# [WORK INSTRUCTION]
Each of the lines below must be written out exactly as shown.

[Stored data]
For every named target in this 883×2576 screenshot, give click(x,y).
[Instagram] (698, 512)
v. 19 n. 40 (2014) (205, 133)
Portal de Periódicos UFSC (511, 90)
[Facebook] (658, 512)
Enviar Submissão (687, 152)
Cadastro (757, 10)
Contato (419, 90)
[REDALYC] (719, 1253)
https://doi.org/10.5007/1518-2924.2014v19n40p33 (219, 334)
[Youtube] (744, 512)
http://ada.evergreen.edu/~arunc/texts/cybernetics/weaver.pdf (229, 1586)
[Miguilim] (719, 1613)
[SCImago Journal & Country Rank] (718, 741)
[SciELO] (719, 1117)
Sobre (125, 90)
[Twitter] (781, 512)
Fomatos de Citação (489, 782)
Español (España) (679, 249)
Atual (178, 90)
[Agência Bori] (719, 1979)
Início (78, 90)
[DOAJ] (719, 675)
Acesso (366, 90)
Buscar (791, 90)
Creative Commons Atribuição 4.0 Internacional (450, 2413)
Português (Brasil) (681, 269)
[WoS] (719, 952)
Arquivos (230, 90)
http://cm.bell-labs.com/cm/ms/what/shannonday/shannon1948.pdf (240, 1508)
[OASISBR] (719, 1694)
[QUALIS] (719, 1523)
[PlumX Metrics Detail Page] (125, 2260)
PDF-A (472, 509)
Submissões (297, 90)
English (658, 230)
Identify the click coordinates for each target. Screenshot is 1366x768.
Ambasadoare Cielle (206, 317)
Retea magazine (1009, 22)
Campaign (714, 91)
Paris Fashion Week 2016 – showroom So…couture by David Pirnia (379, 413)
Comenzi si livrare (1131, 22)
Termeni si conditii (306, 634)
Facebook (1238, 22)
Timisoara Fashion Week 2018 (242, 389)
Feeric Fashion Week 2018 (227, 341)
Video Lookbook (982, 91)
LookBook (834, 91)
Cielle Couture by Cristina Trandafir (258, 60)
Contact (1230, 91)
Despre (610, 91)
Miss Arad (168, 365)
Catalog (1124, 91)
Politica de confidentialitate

# [SOLUTION TO THE EXERCISE]
For every named target in this 883×2576 screenshot, give click(x,y).
[Instagram] (698, 512)
v. 19 n. 40 (2014) (205, 133)
Portal de Periódicos UFSC (511, 90)
[Facebook] (658, 512)
Enviar Submissão (687, 152)
Cadastro (757, 10)
Contato (419, 90)
[REDALYC] (719, 1253)
https://doi.org/10.5007/1518-2924.2014v19n40p33 (219, 334)
[Youtube] (744, 512)
http://ada.evergreen.edu/~arunc/texts/cybernetics/weaver.pdf (229, 1586)
[Miguilim] (719, 1613)
[SCImago Journal & Country Rank] (718, 741)
[SciELO] (719, 1117)
Sobre (125, 90)
[Twitter] (781, 512)
Fomatos de Citação (489, 782)
Español (España) (679, 249)
Atual (178, 90)
[Agência Bori] (719, 1979)
Início (78, 90)
[DOAJ] (719, 675)
Acesso (366, 90)
Buscar (791, 90)
Creative Commons Atribuição 4.0 Internacional (450, 2413)
Português (Brasil) (681, 269)
[WoS] (719, 952)
Arquivos (230, 90)
http://cm.bell-labs.com/cm/ms/what/shannonday/shannon1948.pdf (240, 1508)
[OASISBR] (719, 1694)
[QUALIS] (719, 1523)
[PlumX Metrics Detail Page] (125, 2260)
PDF-A (472, 509)
Submissões (297, 90)
English (658, 230)
Identify the click coordinates for each target. Screenshot is 1366x768.
Ambasadoare Cielle (206, 317)
Retea magazine (1009, 22)
Campaign (714, 91)
Paris Fashion Week 2016 – showroom So…couture by David Pirnia (379, 413)
Comenzi si livrare (1131, 22)
Termeni si conditii (306, 634)
Facebook (1238, 22)
Timisoara Fashion Week 2018 (242, 389)
Feeric Fashion Week 2018 (227, 341)
Video Lookbook (982, 91)
LookBook (834, 91)
Cielle Couture by Cristina Trandafir (258, 60)
Contact (1230, 91)
Despre (610, 91)
Miss Arad (168, 365)
Catalog (1124, 91)
Politica de confidentialitate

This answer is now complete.